Record extracts
======
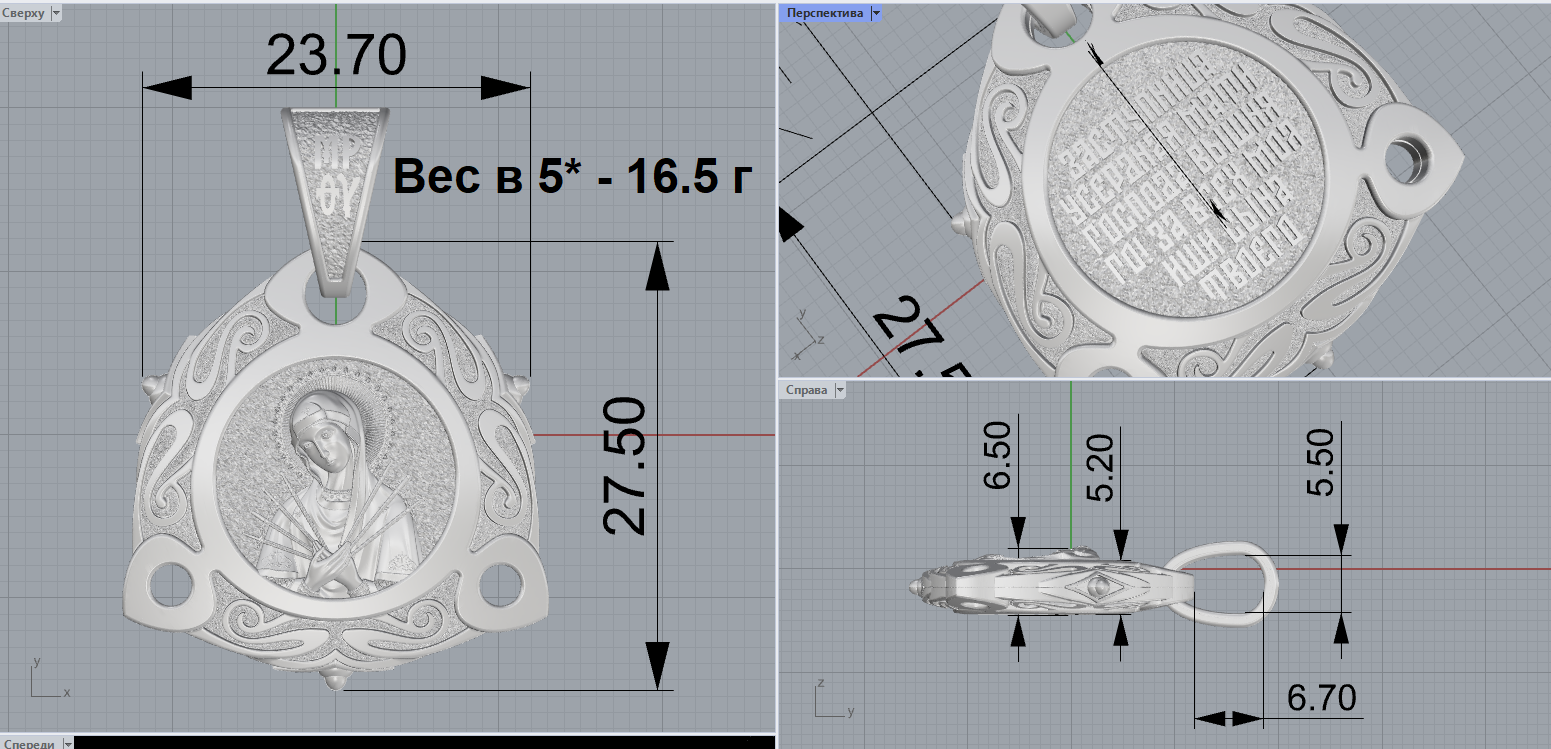This screenshot has height=749, width=1551.
Task: Select the weight annotation 'Вес в 5* - 16.5 г'
Action: coord(571,177)
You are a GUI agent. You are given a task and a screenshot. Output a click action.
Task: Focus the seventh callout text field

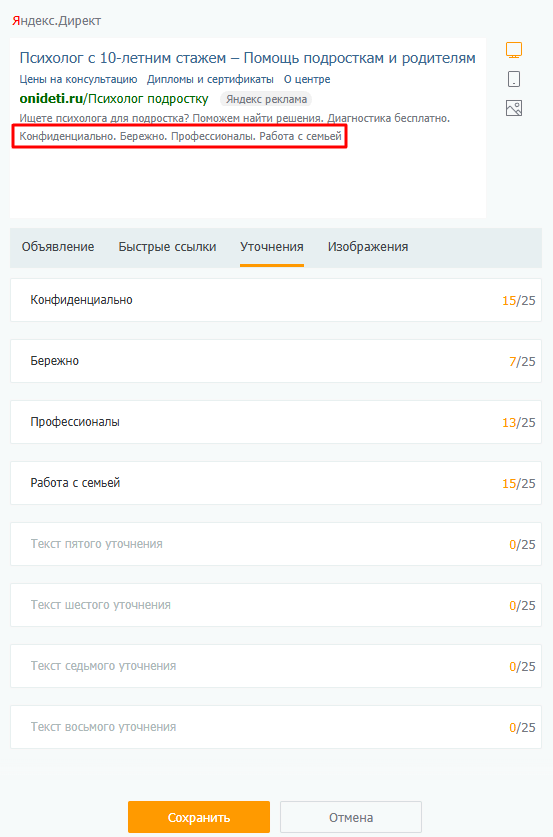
======
Activity
The lines to reproduce run from the line containing "You are a GUI" through the last line of the records above, both included. Copy them exactly and drop the pictures.

Task response
You are a GUI agent. You are given a task and a screenshot. Output a click action.
Task: Focus the seventh callout text field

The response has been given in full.